• **Records to process**
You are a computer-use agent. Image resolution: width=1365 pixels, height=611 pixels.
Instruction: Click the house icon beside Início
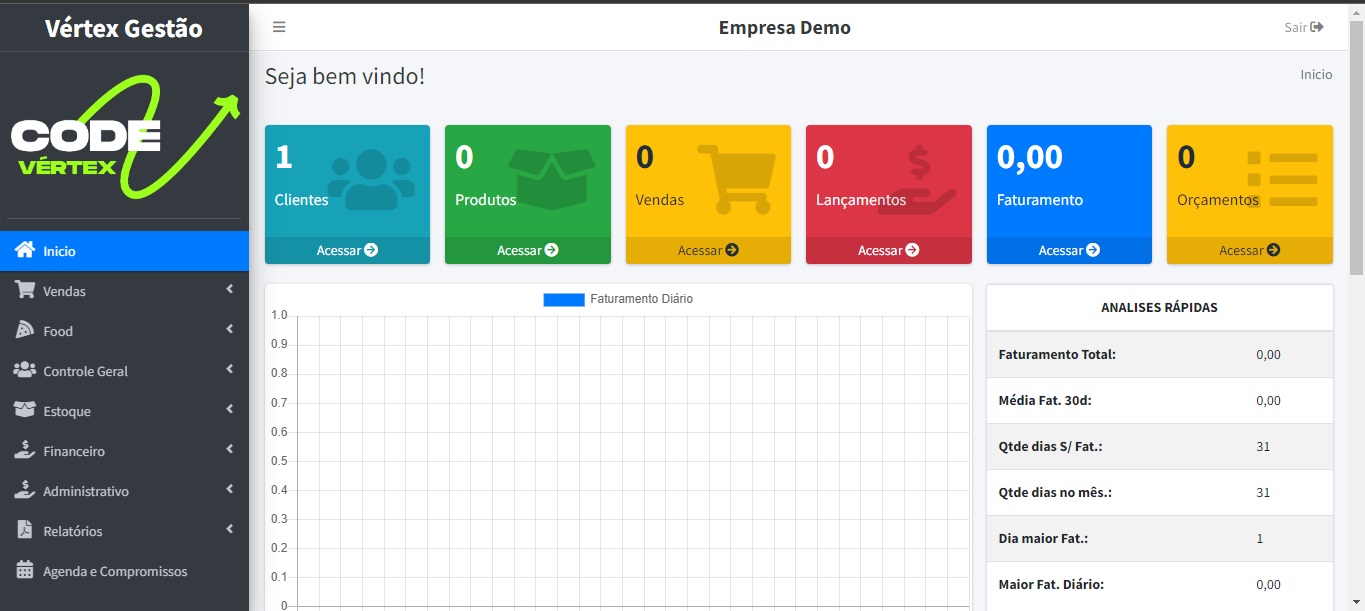(x=25, y=250)
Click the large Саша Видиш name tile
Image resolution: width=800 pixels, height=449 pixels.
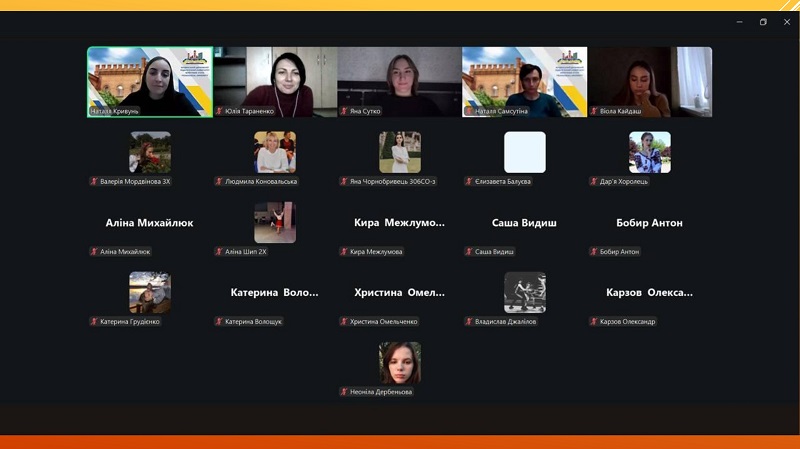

• **Directions**
Starting at the line where "Instruction: Click the" appears, restate every line through the end of the records above exactly, but omit the pictures.

• **Problem solution**
Instruction: Click the house icon beside Início
(x=25, y=250)
Click the large Саша Видиш name tile
Image resolution: width=800 pixels, height=449 pixels.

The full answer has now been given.